Banerjee Anupam, Bogetti Anthony T, Bahar Ivet
Laufer Center for Physical and Quantitative Biology, Stony Brook University, Stony Brook, NY 11794.
Department of Biochemistry and Cell Biology, Renaissance School of Medicine, Stony Brook University, Stony Brook, NY 11794.
Proc Natl Acad Sci U S A. 2025 May 6;122(18):e2418100122. doi: 10.1073/pnas.2418100122. Epub 2025 May 2.
Understanding the effects of missense mutations or single amino acid variants (SAVs) on protein function is crucial for elucidating the molecular basis of diseases/disorders and designing rational therapies. We introduce here , a machine learning tool for discriminating pathogenic and neutral SAVs, significantly expanding on a precursor limited by the availability of structural data. With the advent of AlphaFold2 as a powerful tool for structure prediction, is trained on a significantly expanded dataset of 117,525 SAVs corresponding to 12,094 human proteins reported in the ClinVar database. Adopting a broad set of descriptors composed of sequence evolutionary, structural, dynamic, and energetics features in the training algorithm, achieved an AUROC of 0.94 in 10-fold cross-validation when all SAVs of a particular test protein (mutant) were excluded from the training set. Benchmarking against a variety of testing datasets demonstrated the high performance of . While sequence evolutionary descriptors play a dominant role in pathogenicity prediction, those based on structural dynamics provide a mechanistic interpretation. Notably, residues involved in allosteric communication and those distinguished by pronounced fluctuations in the high-frequency modes of motion or subject to spatial constraints in soft modes usually give rise to pathogenicity when mutated. Overall, provides an efficient and transparent tool for accurately predicting the pathogenicity of SAVs and unraveling the mechanistic basis of the observed behavior, thus advancing our understanding of genotype-to-phenotype relations.
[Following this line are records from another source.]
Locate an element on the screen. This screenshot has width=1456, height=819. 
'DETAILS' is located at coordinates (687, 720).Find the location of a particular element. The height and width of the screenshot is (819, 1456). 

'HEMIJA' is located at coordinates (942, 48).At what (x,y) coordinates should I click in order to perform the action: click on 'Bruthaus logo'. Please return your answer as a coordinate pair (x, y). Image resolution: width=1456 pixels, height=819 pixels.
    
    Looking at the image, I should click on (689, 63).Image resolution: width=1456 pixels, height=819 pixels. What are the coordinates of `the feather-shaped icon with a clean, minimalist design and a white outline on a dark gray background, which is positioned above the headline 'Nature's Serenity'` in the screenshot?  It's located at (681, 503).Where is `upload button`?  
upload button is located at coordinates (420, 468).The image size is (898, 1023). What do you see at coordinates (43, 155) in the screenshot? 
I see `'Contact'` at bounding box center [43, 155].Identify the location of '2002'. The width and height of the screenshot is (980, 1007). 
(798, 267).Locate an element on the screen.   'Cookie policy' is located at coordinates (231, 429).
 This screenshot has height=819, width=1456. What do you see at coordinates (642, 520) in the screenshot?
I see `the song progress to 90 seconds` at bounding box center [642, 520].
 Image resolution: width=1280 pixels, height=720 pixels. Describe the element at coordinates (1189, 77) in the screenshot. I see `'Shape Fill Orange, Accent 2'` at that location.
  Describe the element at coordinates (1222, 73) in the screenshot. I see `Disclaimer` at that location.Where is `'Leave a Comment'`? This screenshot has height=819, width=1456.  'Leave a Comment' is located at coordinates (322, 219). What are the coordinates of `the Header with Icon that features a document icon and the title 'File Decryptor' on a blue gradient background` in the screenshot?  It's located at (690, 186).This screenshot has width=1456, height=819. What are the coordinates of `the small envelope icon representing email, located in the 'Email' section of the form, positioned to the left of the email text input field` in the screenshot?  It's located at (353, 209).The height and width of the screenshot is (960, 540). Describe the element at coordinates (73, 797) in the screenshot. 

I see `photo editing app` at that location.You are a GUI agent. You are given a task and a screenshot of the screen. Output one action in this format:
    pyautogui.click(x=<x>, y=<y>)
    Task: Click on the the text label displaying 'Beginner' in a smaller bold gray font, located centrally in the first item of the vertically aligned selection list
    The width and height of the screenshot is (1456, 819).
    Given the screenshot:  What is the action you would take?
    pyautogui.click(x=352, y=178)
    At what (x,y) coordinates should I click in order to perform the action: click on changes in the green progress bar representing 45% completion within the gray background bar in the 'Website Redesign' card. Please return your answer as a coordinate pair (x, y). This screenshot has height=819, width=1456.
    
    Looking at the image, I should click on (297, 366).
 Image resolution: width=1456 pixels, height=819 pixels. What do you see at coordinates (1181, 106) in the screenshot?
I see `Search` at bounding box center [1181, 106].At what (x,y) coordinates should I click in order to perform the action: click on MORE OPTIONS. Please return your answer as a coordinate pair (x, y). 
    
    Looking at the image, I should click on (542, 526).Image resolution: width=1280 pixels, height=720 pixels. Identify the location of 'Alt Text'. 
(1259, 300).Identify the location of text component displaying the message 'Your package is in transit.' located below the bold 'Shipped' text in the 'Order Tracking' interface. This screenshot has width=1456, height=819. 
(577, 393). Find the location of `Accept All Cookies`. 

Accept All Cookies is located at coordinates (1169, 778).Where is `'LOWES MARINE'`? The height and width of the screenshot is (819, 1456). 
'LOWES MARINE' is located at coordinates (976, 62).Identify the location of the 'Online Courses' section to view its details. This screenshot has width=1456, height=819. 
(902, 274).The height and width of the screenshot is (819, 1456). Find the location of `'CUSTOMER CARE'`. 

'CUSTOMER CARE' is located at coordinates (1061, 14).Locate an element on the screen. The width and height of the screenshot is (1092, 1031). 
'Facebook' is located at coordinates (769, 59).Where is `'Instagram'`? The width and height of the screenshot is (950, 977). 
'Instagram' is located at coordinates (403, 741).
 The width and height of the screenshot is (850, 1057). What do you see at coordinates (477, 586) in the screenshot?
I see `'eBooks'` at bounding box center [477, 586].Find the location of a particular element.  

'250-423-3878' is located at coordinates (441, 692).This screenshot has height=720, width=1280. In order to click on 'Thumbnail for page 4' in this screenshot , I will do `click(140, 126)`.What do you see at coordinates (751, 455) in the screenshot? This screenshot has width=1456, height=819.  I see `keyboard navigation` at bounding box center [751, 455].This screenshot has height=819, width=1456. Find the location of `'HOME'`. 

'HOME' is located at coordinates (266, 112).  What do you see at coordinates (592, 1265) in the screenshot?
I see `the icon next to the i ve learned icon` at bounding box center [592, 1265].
了解错义突变或单氨基酸变体(SAVs)对蛋白质功能的影响对于阐明疾病/病症的分子基础和设计合理的治疗方法至关重要。我们在此介绍一种用于区分致病性和中性SAVs的机器学习工具,它在很大程度上扩展了受结构数据可用性限制的前身工具。随着AlphaFold2作为一种强大的结构预测工具的出现,该工具在ClinVar数据库中报告的对应于12,094种人类蛋白质的117,525个SAVs的显著扩展数据集上进行了训练。在训练算法中采用由序列进化、结构、动力学和能量学特征组成的广泛描述符集,当将特定测试蛋白质(突变体)的所有SAVs从训练集中排除时,该工具在10折交叉验证中实现了0.94的曲线下面积(AUROC)。针对各种测试数据集的基准测试证明了该工具的高性能。虽然序列进化描述符在致病性预测中起主导作用,但基于结构动力学的描述符提供了一种机理解释。值得注意的是,参与变构通讯的残基以及那些在高频运动模式中表现出明显波动或在软模式中受到空间限制的残基在发生突变时通常会导致致病性。总体而言,该工具为准确预测SAVs的致病性和揭示观察到的行为的机理解释提供了一种高效且透明的工具,从而推进了我们对基因型与表型关系的理解。